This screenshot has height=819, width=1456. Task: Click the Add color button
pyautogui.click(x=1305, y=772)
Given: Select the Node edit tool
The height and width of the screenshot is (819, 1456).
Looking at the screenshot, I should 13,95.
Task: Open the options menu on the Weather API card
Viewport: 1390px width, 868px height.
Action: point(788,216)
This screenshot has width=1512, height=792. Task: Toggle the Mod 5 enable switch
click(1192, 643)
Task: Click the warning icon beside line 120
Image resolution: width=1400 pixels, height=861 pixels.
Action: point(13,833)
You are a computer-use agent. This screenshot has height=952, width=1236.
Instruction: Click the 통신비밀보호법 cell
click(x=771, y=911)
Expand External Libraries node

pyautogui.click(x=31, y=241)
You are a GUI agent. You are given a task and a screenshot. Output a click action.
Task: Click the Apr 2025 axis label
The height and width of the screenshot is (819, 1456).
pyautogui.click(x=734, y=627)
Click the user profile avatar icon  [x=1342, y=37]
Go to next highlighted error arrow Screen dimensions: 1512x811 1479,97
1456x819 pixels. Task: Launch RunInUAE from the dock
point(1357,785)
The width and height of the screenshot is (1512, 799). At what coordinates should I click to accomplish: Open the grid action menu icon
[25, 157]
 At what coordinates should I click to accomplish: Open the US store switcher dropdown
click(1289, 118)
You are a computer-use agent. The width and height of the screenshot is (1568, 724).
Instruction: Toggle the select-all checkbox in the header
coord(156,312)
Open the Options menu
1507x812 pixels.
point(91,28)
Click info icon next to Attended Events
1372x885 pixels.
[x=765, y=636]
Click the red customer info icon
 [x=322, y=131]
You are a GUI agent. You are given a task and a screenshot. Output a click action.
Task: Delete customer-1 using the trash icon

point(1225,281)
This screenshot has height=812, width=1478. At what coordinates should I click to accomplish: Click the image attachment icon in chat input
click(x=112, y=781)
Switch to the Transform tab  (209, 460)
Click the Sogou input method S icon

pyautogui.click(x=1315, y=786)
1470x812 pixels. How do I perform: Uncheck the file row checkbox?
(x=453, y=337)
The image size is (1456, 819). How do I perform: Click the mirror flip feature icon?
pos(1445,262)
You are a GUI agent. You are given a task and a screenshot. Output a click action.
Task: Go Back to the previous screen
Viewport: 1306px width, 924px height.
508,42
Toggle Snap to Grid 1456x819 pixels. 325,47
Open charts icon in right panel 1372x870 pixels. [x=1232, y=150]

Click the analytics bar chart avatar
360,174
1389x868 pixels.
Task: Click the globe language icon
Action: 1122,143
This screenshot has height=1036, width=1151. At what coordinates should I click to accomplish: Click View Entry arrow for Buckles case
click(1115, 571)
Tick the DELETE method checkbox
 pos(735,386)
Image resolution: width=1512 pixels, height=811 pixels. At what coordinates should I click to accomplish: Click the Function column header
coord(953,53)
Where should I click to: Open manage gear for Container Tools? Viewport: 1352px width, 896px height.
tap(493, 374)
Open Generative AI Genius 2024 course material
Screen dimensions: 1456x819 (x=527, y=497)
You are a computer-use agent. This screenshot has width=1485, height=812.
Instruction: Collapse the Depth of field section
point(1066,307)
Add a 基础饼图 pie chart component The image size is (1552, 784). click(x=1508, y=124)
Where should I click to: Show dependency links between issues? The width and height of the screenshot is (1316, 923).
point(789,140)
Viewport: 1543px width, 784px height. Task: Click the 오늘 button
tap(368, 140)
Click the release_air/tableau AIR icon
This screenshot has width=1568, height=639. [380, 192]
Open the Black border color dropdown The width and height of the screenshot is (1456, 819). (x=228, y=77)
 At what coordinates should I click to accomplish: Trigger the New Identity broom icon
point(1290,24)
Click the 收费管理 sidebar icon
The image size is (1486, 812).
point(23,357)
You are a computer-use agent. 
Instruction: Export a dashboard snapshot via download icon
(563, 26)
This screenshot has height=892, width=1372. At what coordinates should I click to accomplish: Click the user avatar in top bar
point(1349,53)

Exercise aim:
Return all of the listing above exactly, leaving nothing out.

Solution to the problem:
This screenshot has height=819, width=1456. Task: Click the Add color button
pyautogui.click(x=1305, y=772)
Given: Select the Node edit tool
The height and width of the screenshot is (819, 1456).
Looking at the screenshot, I should 13,95.
Task: Open the options menu on the Weather API card
Viewport: 1390px width, 868px height.
Action: point(788,216)
This screenshot has width=1512, height=792. Task: Toggle the Mod 5 enable switch
click(1192, 643)
Task: Click the warning icon beside line 120
Image resolution: width=1400 pixels, height=861 pixels.
Action: point(13,833)
You are a computer-use agent. This screenshot has height=952, width=1236.
Instruction: Click the 통신비밀보호법 cell
click(x=771, y=911)
Expand External Libraries node

pyautogui.click(x=31, y=241)
You are a GUI agent. You are given a task and a screenshot. Output a click action.
Task: Click the Apr 2025 axis label
The height and width of the screenshot is (819, 1456).
pyautogui.click(x=734, y=627)
Click the user profile avatar icon  [x=1342, y=37]
Go to next highlighted error arrow Screen dimensions: 1512x811 1479,97
1456x819 pixels. Task: Launch RunInUAE from the dock
point(1357,785)
The width and height of the screenshot is (1512, 799). At what coordinates should I click to accomplish: Open the grid action menu icon
[25, 157]
 At what coordinates should I click to accomplish: Open the US store switcher dropdown
click(1289, 118)
You are a computer-use agent. The width and height of the screenshot is (1568, 724).
Instruction: Toggle the select-all checkbox in the header
coord(156,312)
Open the Options menu
1507x812 pixels.
point(91,28)
Click info icon next to Attended Events
1372x885 pixels.
[x=765, y=636]
Click the red customer info icon
 [x=322, y=131]
You are a GUI agent. You are given a task and a screenshot. Output a click action.
Task: Delete customer-1 using the trash icon

point(1225,281)
This screenshot has height=812, width=1478. At what coordinates should I click to accomplish: Click the image attachment icon in chat input
click(x=112, y=781)
Switch to the Transform tab  (209, 460)
Click the Sogou input method S icon

pyautogui.click(x=1315, y=786)
1470x812 pixels. How do I perform: Uncheck the file row checkbox?
(x=453, y=337)
The image size is (1456, 819). How do I perform: Click the mirror flip feature icon?
pos(1445,262)
You are a GUI agent. You are given a task and a screenshot. Output a click action.
Task: Go Back to the previous screen
Viewport: 1306px width, 924px height.
508,42
Toggle Snap to Grid 1456x819 pixels. 325,47
Open charts icon in right panel 1372x870 pixels. [x=1232, y=150]

Click the analytics bar chart avatar
360,174
1389x868 pixels.
Task: Click the globe language icon
Action: 1122,143
This screenshot has height=1036, width=1151. At what coordinates should I click to accomplish: Click View Entry arrow for Buckles case
click(1115, 571)
Tick the DELETE method checkbox
 pos(735,386)
Image resolution: width=1512 pixels, height=811 pixels. At what coordinates should I click to accomplish: Click the Function column header
coord(953,53)
Where should I click to: Open manage gear for Container Tools? Viewport: 1352px width, 896px height.
tap(493, 374)
Open Generative AI Genius 2024 course material
Screen dimensions: 1456x819 (x=527, y=497)
You are a computer-use agent. This screenshot has width=1485, height=812.
Instruction: Collapse the Depth of field section
point(1066,307)
Add a 基础饼图 pie chart component The image size is (1552, 784). click(x=1508, y=124)
Where should I click to: Show dependency links between issues? The width and height of the screenshot is (1316, 923).
point(789,140)
Viewport: 1543px width, 784px height. Task: Click the 오늘 button
tap(368, 140)
Click the release_air/tableau AIR icon
This screenshot has width=1568, height=639. [380, 192]
Open the Black border color dropdown The width and height of the screenshot is (1456, 819). (x=228, y=77)
 At what coordinates should I click to accomplish: Trigger the New Identity broom icon
point(1290,24)
Click the 收费管理 sidebar icon
The image size is (1486, 812).
point(23,357)
You are a computer-use agent. 
Instruction: Export a dashboard snapshot via download icon
(563, 26)
This screenshot has height=892, width=1372. At what coordinates should I click to accomplish: Click the user avatar in top bar
point(1349,53)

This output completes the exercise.